Pretoria - It is second time lucky for a mother who had abducted her 4-year-old daughter from Europe, where she and the child’s father lived and brought her to South Africa.
The Gauteng High Court, Pretoria, last year ordered that she immediately had to return her daughter to Luxembourg, Europe.
The mother, however, won her case on appeal before the high court.
The father turned to the Supreme Court of Appeal as he wants his child to be returned. However, he also lost this round.
While the court said it was not disputed that the removal of E – as the child is identified – from Luxembourg was unlawful, it was in her best interests to stay with the mother in South Africa.
Experts expressed the opinion to the court that the child would be uprooted if she now had to move back abroad. She is attending school here and happily living with her mother and stepfather.
It was also said that her return to Luxembourg would cause the child severe trauma, as she is very attached to her mother.
While not condoning the fact that the mother had abducted the child, the SCA found that the mother had established that there was a risk that E’s return to Luxembourg would expose her to psychological harm.
The father initially obtained an order in his favour that the mother had to return the child so that the courts in Luxembourg could decide on her fate.

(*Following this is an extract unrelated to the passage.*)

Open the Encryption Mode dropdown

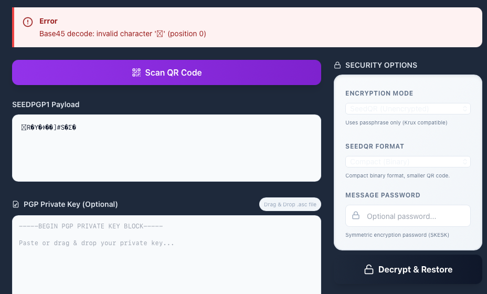408,109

Gauteng High Court, Pretoria, Judge Colleen Collis instructed that should the mother refuse to comply, the Sheriff of the Court will be entitled to remove and hand her child over to the office of the family advocate.
The child’s father, who is a resident in Luxembourg, has agreed to pay towards her maintenance and put her and her mother up in a hotel.
Judge Neil Tuchten earlier ruled on appeal in favour of the mother, who had meanwhile married while in South Africa and had another child, a son.
He said if he ordered in favour of the father, a functioning family unit would be disrupted and its members dispersed.
He said it would deprive the child of her constitutional rights, which include the right to nurturing and support from her immediate family group, if she was ordered to return to her father.
The judge also pointed out that if he ruled in favour of the father, it would present the mother with “agonising choices”, as she had to oversee the “dismemberment of her family”.
He said the effect would be that the mother either had to leave her new husband and her son or her daughter.
The Supreme Court agreed with Judge Tuchten and turned down the father’s appeal.
In this case, the mother took her daughter away from the father with whom she had lived but was not married to, out of the country when they separated, and settled in Centurion, south of Pretoria.
The father insisted the mother return his daughter and approached the relevant authorities in Luxembourg to contact the South African Central Authority to institute proceedings here to have his daughter returned.
The couple met in Belgium in 2011 while both were working for a South African company there.
Shortly after the woman gave birth to their daughter, she obtained a better position in Luxembourg. She lived there with her daughter while her partner continued to work and live in Belgium.
He later also moved to be with them in Luxembourg.
After they separated, the father continued to have a relationship with his daughter, seeing her often.
The mother is French, and the father has Belgian citizenship, and thus the child has dual nationality.
When the mother got a job in South Africa, the father did not want her to take the child with her.
Courts in Luxembourg also forbade it, but the mother, in desperation, fled to South Africa with her.